__Work instructions__
This exercise calls for all the entries that follow to be set down exactly, without their images.

--- START ---

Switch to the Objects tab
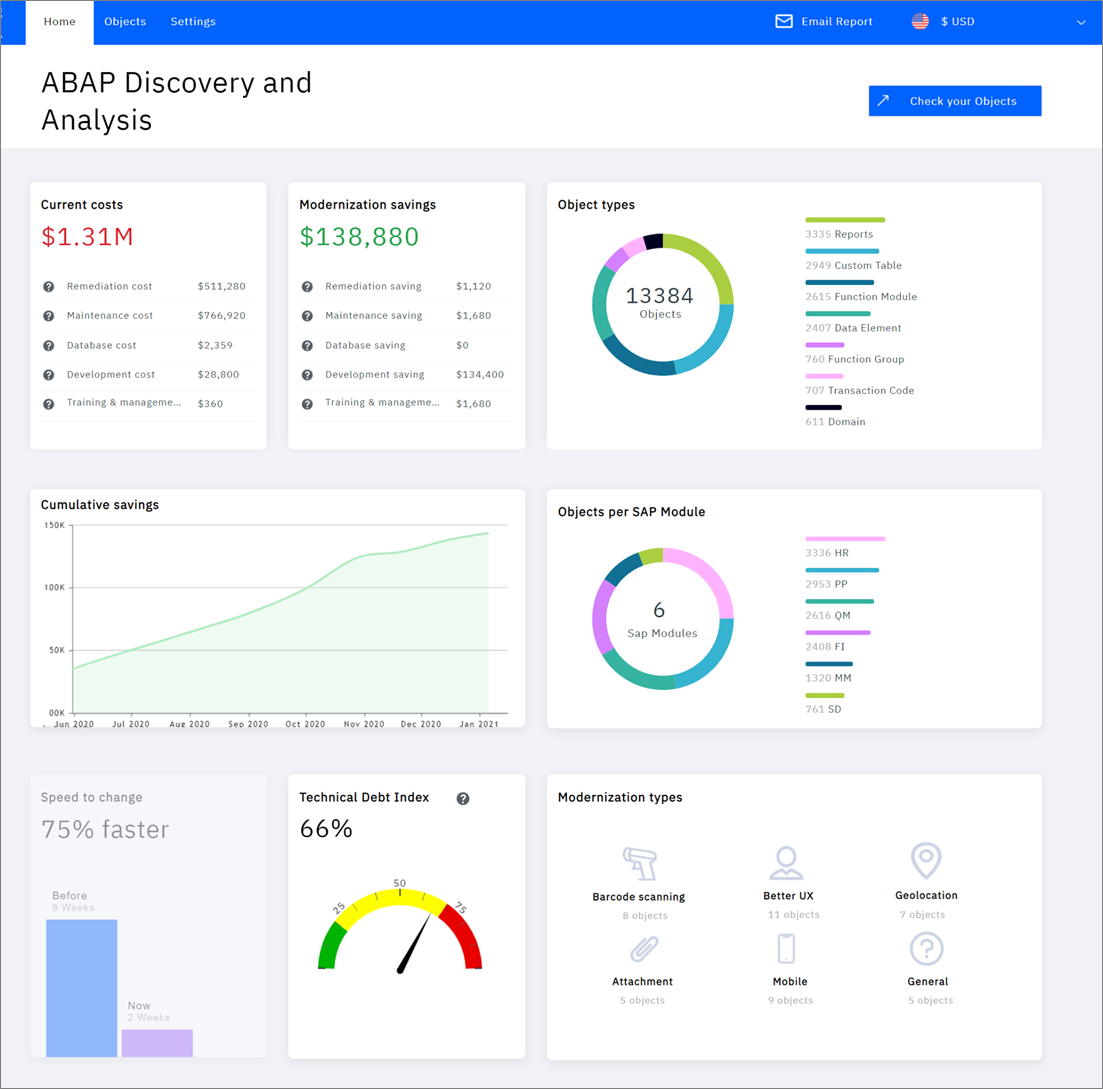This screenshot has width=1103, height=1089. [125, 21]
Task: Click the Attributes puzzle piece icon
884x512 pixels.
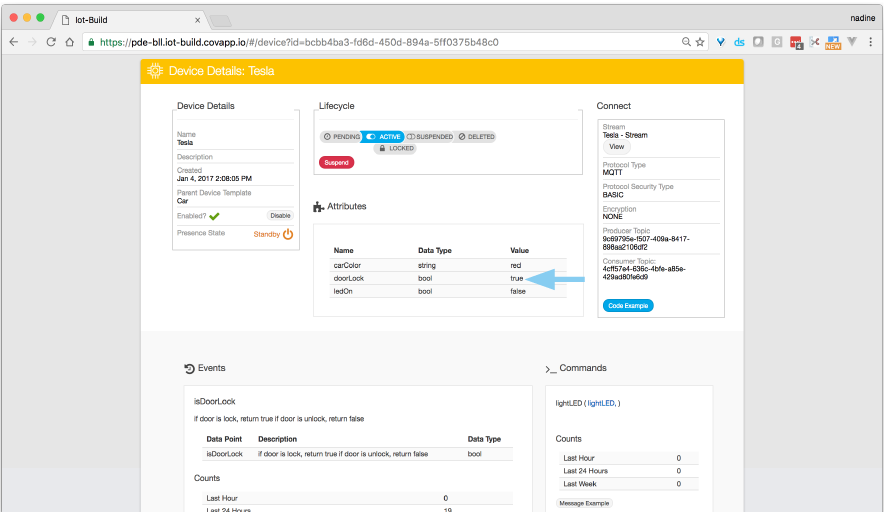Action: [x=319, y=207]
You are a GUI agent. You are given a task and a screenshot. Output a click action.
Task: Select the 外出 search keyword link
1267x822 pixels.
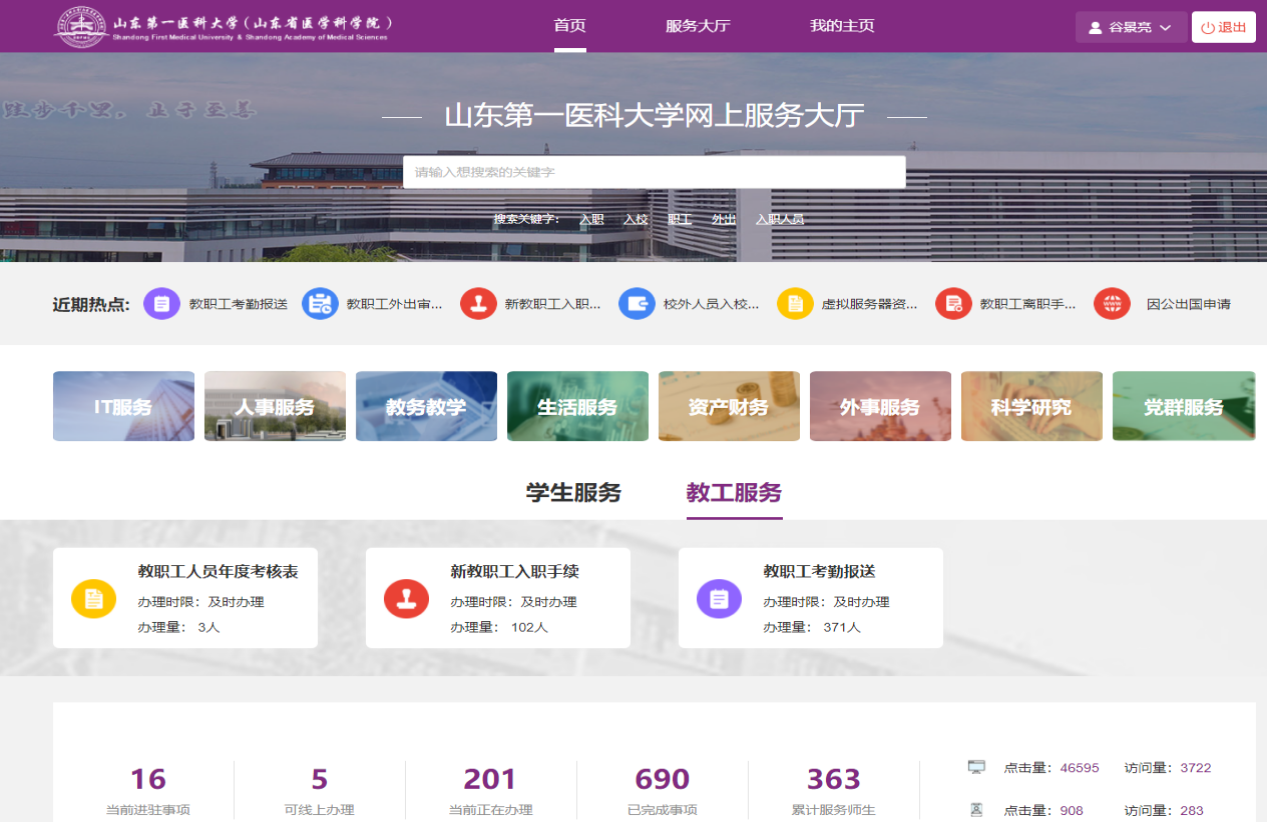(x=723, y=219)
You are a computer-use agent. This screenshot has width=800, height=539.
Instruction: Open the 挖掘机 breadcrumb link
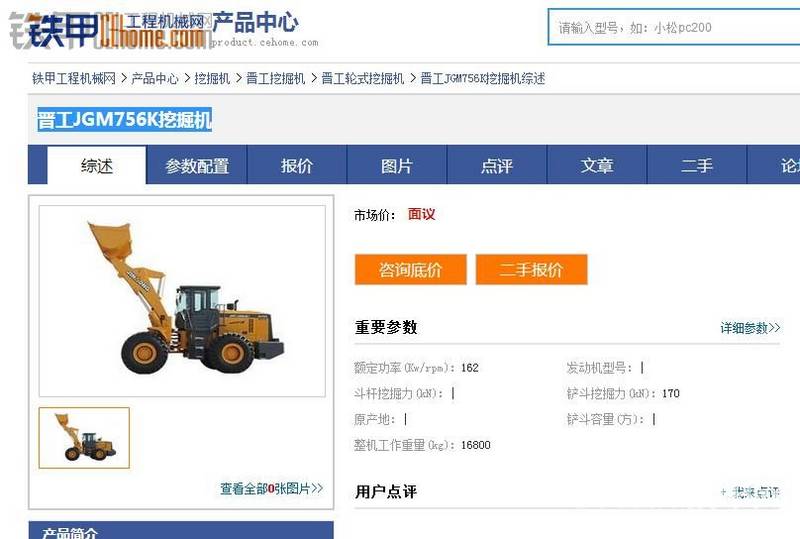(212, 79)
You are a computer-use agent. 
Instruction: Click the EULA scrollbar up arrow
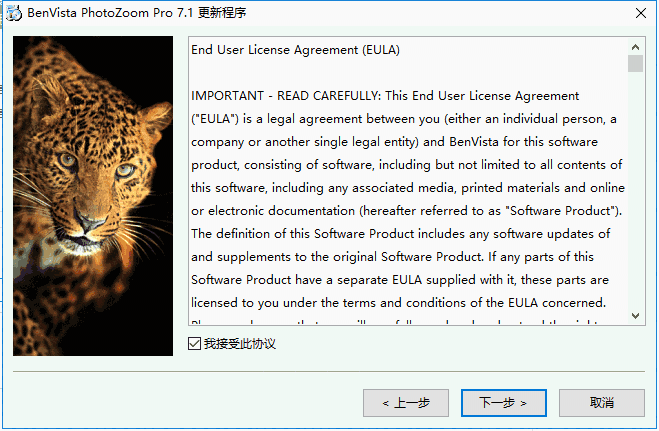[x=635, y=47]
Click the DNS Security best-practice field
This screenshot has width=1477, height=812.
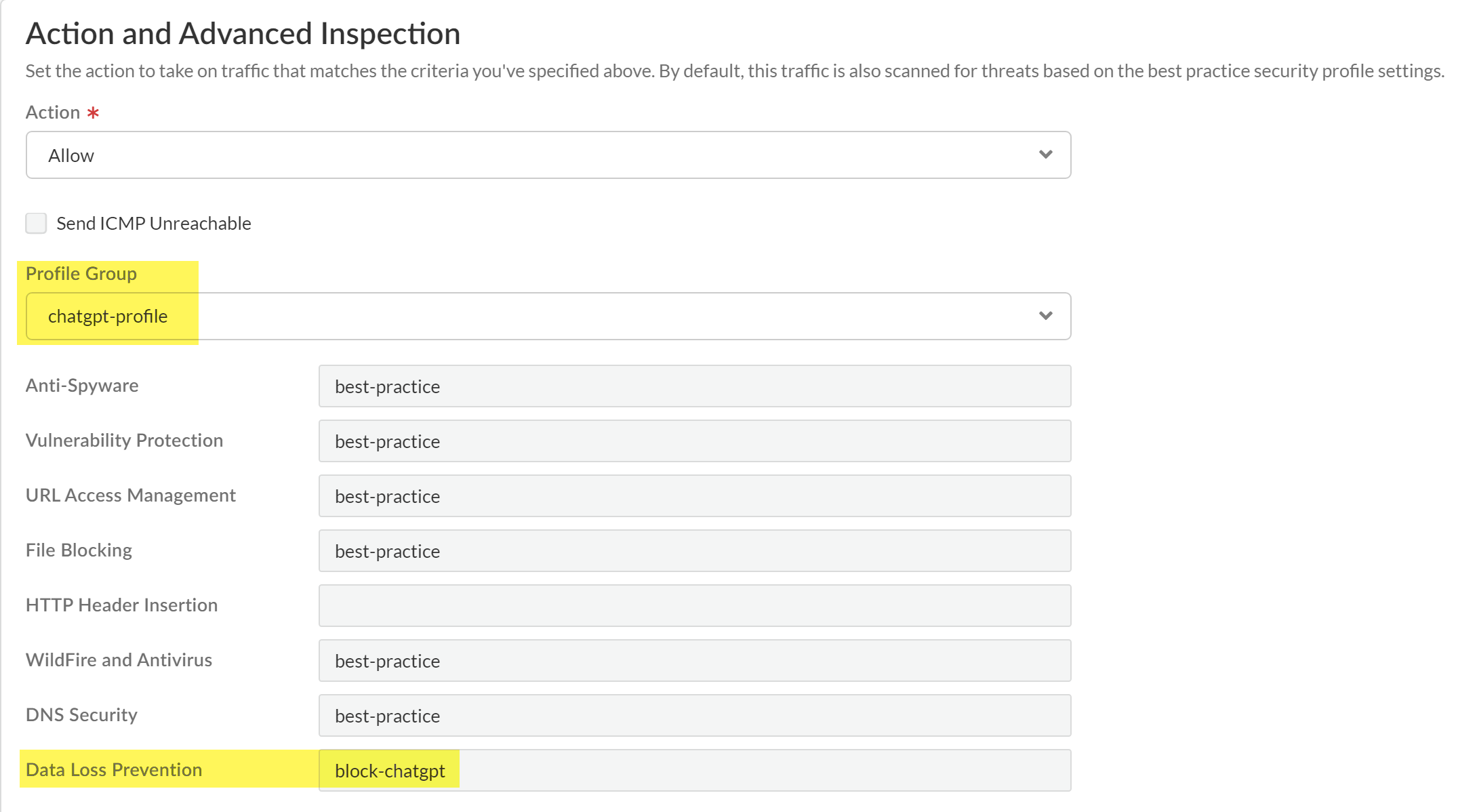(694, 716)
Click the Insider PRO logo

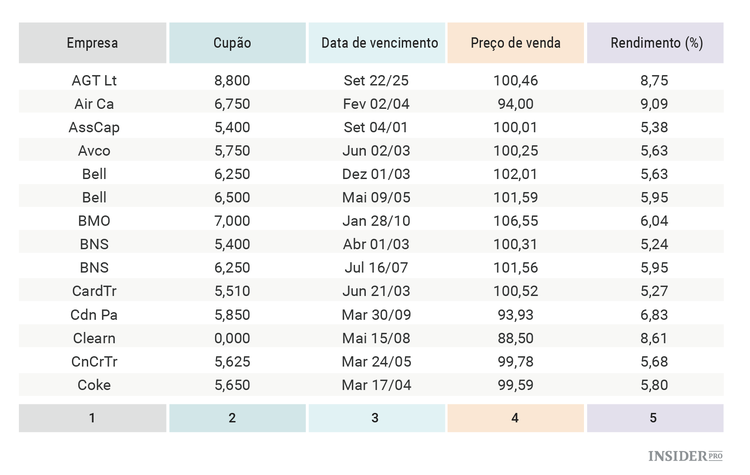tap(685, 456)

--- END ---

__Your solution__
Switch to the Objects tab
This screenshot has width=1103, height=1089. [125, 21]
Task: Click the Attributes puzzle piece icon
884x512 pixels.
Action: [x=319, y=207]
You are a GUI agent. You are given a task and a screenshot. Output a click action.
Task: Select the 外出 search keyword link
1267x822 pixels.
(x=723, y=219)
You are a computer-use agent. This screenshot has width=800, height=539.
Instruction: Open the 挖掘机 breadcrumb link
(212, 79)
You are a computer-use agent. 
Instruction: Click the EULA scrollbar up arrow
[x=635, y=47]
Click the DNS Security best-practice field
This screenshot has width=1477, height=812.
(694, 716)
Click the Insider PRO logo

tap(685, 456)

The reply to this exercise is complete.